Geleceği karanlığa itenlere karşı mücadeleyi büyütüyoruz!
Gelecek güzel günler bugünlerle inşa edilmeli ve mücadeleye zaman kaybetmeden başlanmalı. Yan yana geldikçe, örgütlü mücadeleyi ördükçe birlikte değiştireceğiz.
Fotoğraf: Pexels
Bahar BİTİK
İstanbul Üniversitesi Hukuk Fakültesi
Yüz yüze eğitimin başlaması ile beraber artan yurt ve kira fiyatları, okul masraflarını karşılamak için verilen kredi ve bursların da yetersizliği, dolayısıyla okurken çalışmak zorunda kalan öğrencilerin de oldukça fazla olduğu gerçeği çok uzaklarda değil, yanı başımda sıra arkadaşlarımda rastlıyorum. Kendi ihtiyaçlarımı karşılamak istediğimde hesap yapan genç kadınlardan bir tanesiyim. Her gün çay, kahve ve yemek hesabı yapıyoruz. Genç işsizlik oranının giderek yükseldiği bu zamanlarda gelecek kaygısını iliklerimize kadar yaşıyor ve geleceğe dair karamsarlığa itiliyoruz.

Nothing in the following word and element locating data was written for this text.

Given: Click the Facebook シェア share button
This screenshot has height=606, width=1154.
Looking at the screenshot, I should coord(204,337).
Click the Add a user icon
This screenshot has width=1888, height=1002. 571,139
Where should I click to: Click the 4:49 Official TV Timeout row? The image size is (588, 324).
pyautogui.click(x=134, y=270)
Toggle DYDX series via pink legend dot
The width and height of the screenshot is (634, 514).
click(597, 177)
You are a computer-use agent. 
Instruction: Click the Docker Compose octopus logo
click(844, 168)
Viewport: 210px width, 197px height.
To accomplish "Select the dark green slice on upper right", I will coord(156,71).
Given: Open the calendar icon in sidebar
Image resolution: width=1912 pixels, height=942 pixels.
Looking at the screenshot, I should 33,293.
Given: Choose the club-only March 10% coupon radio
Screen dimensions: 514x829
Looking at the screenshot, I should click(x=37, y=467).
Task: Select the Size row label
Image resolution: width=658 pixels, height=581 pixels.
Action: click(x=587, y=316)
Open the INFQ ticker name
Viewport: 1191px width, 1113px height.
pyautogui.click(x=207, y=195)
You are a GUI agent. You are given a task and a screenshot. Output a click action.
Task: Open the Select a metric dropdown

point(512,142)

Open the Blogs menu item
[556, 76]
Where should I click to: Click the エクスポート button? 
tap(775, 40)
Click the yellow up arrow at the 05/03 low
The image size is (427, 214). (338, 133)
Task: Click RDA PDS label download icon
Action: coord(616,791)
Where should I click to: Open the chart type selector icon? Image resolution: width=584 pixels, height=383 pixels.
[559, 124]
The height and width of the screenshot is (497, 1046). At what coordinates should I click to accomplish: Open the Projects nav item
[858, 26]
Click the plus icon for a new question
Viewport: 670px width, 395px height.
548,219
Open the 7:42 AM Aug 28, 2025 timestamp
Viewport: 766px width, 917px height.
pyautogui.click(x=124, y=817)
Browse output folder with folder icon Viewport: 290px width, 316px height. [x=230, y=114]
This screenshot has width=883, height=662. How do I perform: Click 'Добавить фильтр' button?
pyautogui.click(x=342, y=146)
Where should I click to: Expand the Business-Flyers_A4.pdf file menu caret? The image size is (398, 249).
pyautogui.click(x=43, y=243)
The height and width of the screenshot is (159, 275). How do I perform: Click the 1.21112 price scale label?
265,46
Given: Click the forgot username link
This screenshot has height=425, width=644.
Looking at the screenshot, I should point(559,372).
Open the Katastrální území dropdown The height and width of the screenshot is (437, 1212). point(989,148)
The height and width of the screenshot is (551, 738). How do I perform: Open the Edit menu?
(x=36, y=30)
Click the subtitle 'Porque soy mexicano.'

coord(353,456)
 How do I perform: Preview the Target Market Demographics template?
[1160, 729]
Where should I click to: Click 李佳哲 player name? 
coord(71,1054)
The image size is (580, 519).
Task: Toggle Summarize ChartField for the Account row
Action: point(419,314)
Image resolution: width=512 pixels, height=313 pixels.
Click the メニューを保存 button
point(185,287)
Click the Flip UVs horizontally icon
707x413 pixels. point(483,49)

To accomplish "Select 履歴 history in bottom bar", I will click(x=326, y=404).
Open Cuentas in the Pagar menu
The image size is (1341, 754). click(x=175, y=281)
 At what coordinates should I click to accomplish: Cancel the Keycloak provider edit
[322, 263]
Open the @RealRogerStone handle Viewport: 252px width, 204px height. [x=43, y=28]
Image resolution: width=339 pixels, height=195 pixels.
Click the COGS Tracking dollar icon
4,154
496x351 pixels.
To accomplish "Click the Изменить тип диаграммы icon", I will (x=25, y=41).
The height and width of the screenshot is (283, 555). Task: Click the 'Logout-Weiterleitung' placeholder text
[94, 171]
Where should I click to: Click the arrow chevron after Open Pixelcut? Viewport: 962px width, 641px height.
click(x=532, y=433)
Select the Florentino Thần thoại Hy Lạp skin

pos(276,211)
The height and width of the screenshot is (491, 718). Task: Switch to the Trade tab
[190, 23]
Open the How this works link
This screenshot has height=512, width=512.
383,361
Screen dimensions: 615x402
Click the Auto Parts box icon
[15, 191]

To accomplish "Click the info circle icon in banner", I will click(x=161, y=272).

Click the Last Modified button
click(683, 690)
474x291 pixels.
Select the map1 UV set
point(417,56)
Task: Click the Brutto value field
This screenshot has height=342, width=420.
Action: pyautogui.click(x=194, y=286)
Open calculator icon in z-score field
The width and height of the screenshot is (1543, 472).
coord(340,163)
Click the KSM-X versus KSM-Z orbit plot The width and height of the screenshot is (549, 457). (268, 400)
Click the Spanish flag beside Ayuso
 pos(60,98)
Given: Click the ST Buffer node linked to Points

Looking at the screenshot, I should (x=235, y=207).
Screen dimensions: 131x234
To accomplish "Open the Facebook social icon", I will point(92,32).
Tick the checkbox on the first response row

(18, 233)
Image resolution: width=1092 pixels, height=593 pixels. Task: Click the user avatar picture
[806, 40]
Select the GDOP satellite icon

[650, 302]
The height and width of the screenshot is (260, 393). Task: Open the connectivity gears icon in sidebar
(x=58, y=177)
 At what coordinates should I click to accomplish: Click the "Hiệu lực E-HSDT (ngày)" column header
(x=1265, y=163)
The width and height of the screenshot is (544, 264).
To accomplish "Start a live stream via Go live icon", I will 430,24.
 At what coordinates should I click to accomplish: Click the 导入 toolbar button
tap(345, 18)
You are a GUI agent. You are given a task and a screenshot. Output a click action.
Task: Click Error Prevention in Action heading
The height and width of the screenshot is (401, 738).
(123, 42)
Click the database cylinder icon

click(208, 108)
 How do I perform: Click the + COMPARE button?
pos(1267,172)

“SAVAŞLAR DÜNYASINDA GENÇLİK VE GELECEK”
Bir yandan hukuk fakültesinin her yere açılması; bir yandan da hukuk eğitiminin niteliksiz bir hal alması gelecek kaygımızı daha çok arttırıyor. Gelecekte daha iyi yaşam koşullarına ve iş imkanlarına sahip olabileceği bir dünyanın mümkün olduğunu görmek istiyoruz. Bu olumsuz atmosferle ile beraber patlak veren Ukrayna-Rusya savaşının başlamış olması, savaşsız bir dünyanın mümkün olup olmaması konusunda kafamı kurcaladı. Dünyanın birçok yerinde barışın sesini yükseltmek için insanlar sokaklara döküldü. Bu insanların eylemleri savaşsız bir dünyanın mümkün olabileceğini gösterdi. İskender Bayhan ile birlikte bu gelişmeleri konuşmak için “Savaşlar dünyasında gençlik ve gelecek” adlı etkinlik yaptık. ABD, Nato ve Rusya emperyalizmine karşı barıştan yana olmayı tartıştık. Medyaya yansıtılanlar dışında konuşulmayanları masaya döktük ve gençlik olarak barışın sesini yükseltmek için bulunduğumuz her alanda ısrar etmeyi yan yana gelme koşullarını yaratmak gerekiyor. Gelecek güzel günler bugünlerle inşa edilmeli ve mücadeleye zaman kaybetmeden başlanılmalı. Yan yana geldikçe, örgütlü mücadeleyi ördükçe birlikte değiştireceğiz. Dünya ve Türkiye’deki gençler; olumsuz, baskıcı atmosfer karşısında harekete geçmeli. Bu bilinçle özlemini ve ihtiyacını duyduğu geleceği yaratmak için yarını bugünden inşa etmeye başlamalıyız.